** INSTRUCTION **
Reproduce each of the entries below word for word, leaving out the pictures.

** ROWS **
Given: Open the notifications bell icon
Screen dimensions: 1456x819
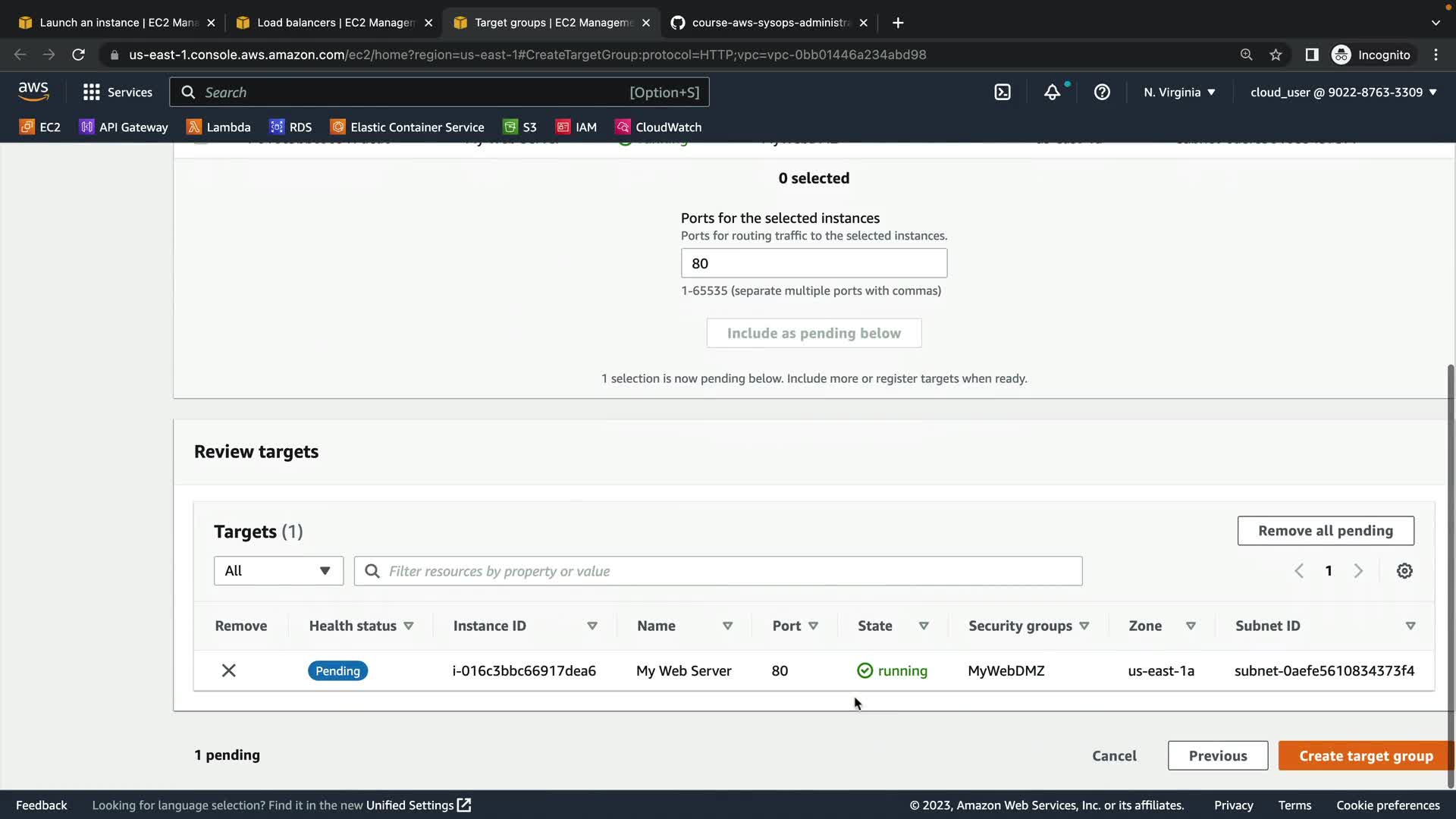Looking at the screenshot, I should pos(1052,92).
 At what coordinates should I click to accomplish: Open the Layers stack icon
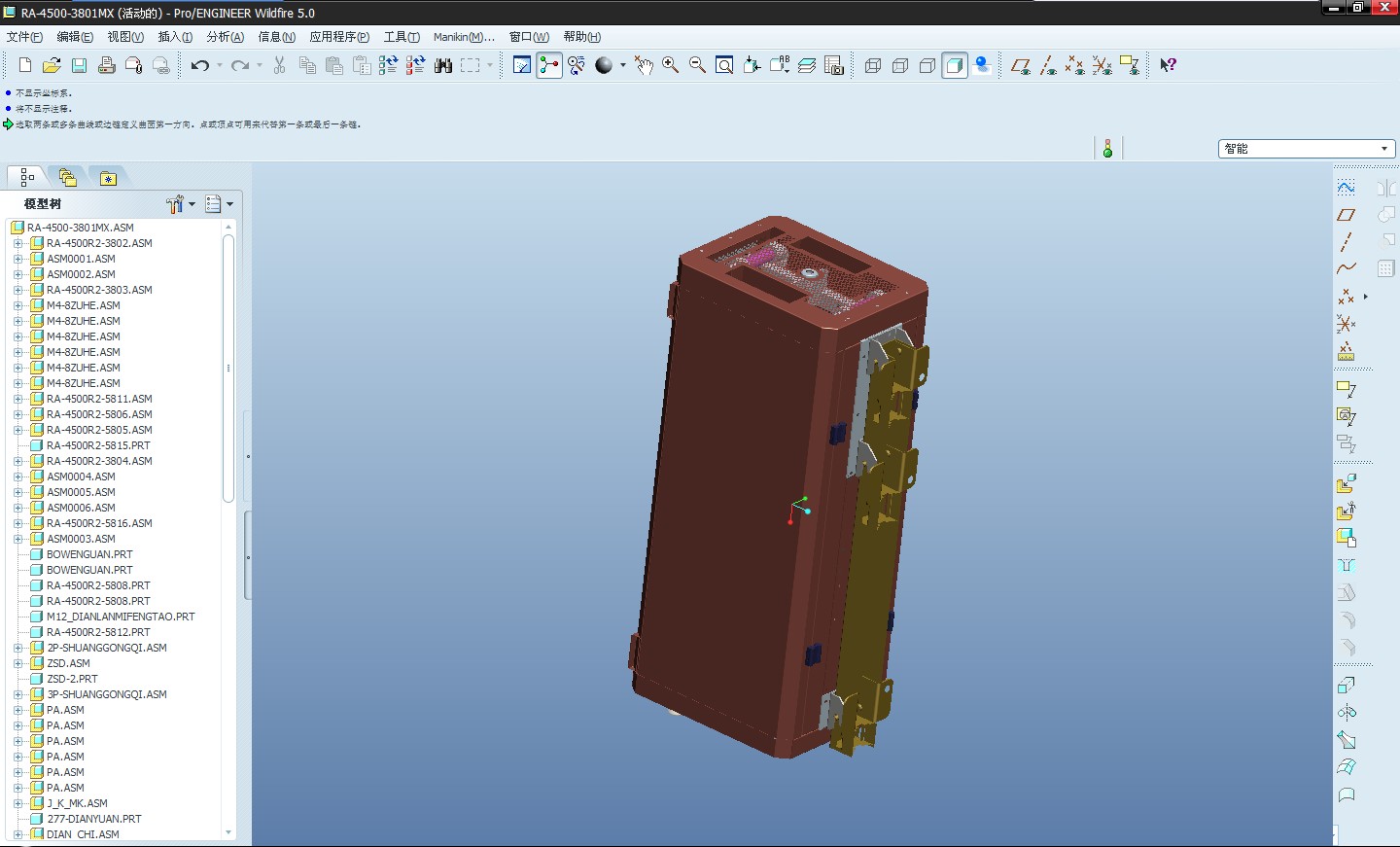tap(807, 65)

** EXERCISE RESULT **
Given: Open the notifications bell icon
Screen dimensions: 1456x819
Looking at the screenshot, I should pos(1052,92).
 At what coordinates should I click to accomplish: Open the Layers stack icon
tap(807, 65)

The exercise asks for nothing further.